Anyway, my point is that with the exception of a few key dates -- December 7, 1941, for example -- I generally do not require my kids to memorize dates or specific years. I think that the really important (and interesting!) stuff in history is so much bigger than that. Knowing that the Battle of Hastings took place in 1066 does not make you a better person than the guy sitting next to you, and it certainly does not make you more popular at cocktail parties. I found that last one out the hard way. Long story...

But like I said, having an idea of when things happened -- during this decade, before this, but after that -- is kind of, like, you know, IMPORTANT. I was setting up my classroom today and thinking about all of that, and I remembered an exchange that took place way back in June, just before school let out. I was talking to a student who would be in my 11th grade US History class this year. This is the actual conversation that took place. 

Student: Um, Mizz B*, I am bad with dates, so maybe you can clear this up for me.
Me: (Big smile! I love talking history!) Sure! What's the question?
Student: So, when you say that next year's course will start in the 1890s, that's around the beginning of the Civil War, correct?
Me: (Pause.) Uh, close, but not quite. The Civil War was the 1860s. We're going to start with the rise of cities, industrialization, immigration, that sort of thing. Really exciting stuff!
Student: Oh, I see. And when you say that we will end in the 1970s, that's kind of like, World War II, right?
Me: .......

How could I NOT be excited for school to start next week when this is what I have walking into my classroom??? Yay September!

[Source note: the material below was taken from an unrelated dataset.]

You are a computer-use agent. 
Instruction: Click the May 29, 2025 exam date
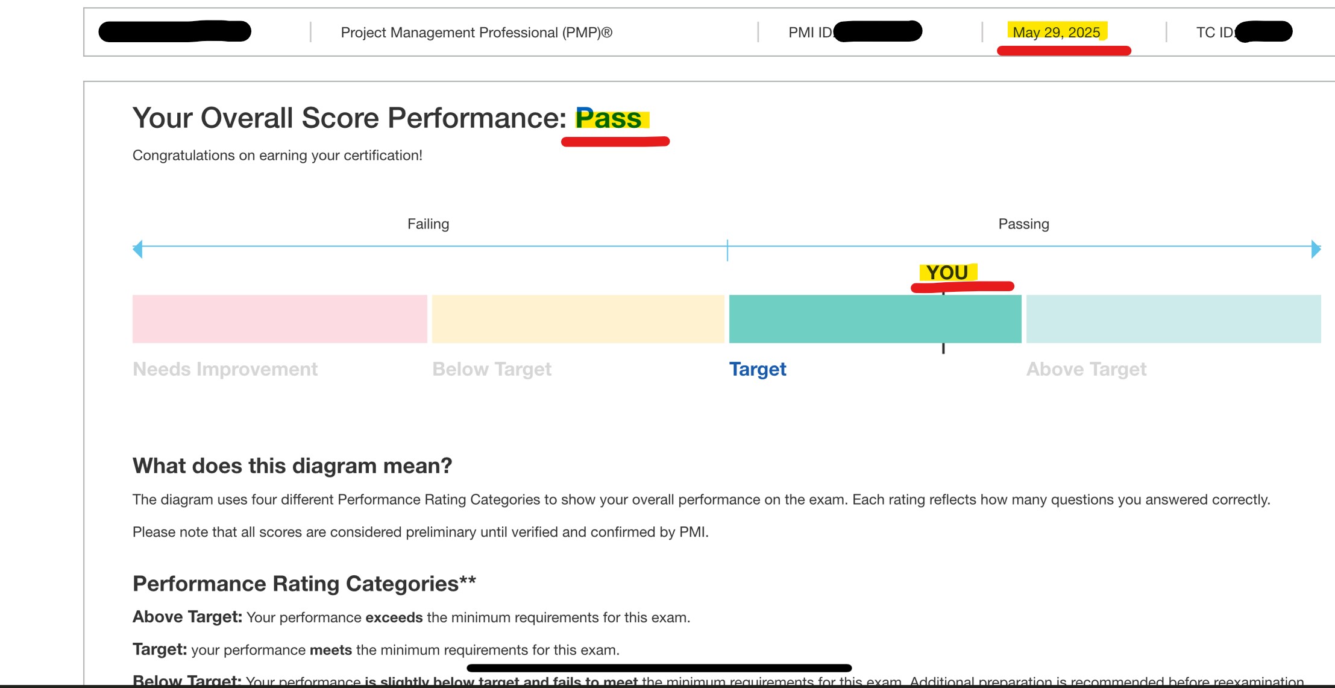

* Students in our school apparently have great difficulty differentiating between "Miss," "Ms." and "Mrs.". Rather than try to, you know learn the difference between the three, they just call everyone "Mizz," much to the dismay of some of the female teachers who prefer one title over another. To be honest, I don't really care... I figure there are much worse things they could be calling me.

Saturday, August 21, 2010

Now we can be friends!

Facebook can be a scary, scary thing for teachers. Last year, I made the mistake of telling my 11th graders that once they graduated, they could friend me on Facebook. Mind you, I never had anything I needed to hide from them, I just didn't think it was appropriate for us to be "friends" while they were still in the high school building. However, my staunch refusal to accept requests until the day they strolled across the graduation stage and snatched their diplomas made them think that I had some fascinating stuff posted on my profile. I can only imagine what they were picturing in their little heads.

Anyway, they moved from my class on to their senior year, and I kind of hoped that they had all forgotten about it. Boy, was I wrong. It wasn't two days after graduation before the requests started rolling in. Some of them were not surprising... I had become quite close with a lot of the students in that class. Other requests were kind of a shock, because some of them hadn't said more than three words to me in the two years that we had known each other, and one of them I had even turned down for a college letter of recommendation because I genuinely wouldn't be able to say anything positive about his work ethic. Nice kid and all, but... well.

I don't mean to make myself sound more popular or cooler than I really am (because I'm not), but apparently these kids were really interested in my life. I got all of these messages from them asking where they could find the pictures of me shotgunning beers and smoking joints. Listen, kids, you're not going to find those pictures because they do not exist. I don't know where you got the idea that I am a wild party animal, but you are sadly mistaken. I go home, do some work, cook and eat dinner with The Mister, have a glass of wine and usually pass out around 10. I do not throw raging keg parties, I do not perform ritual animal sacrifices, and my drug of choice is caffeine (in the form of coffee and sometimes chocolate). I don't know why you didn't believe me all those times I told you, "I am not cool."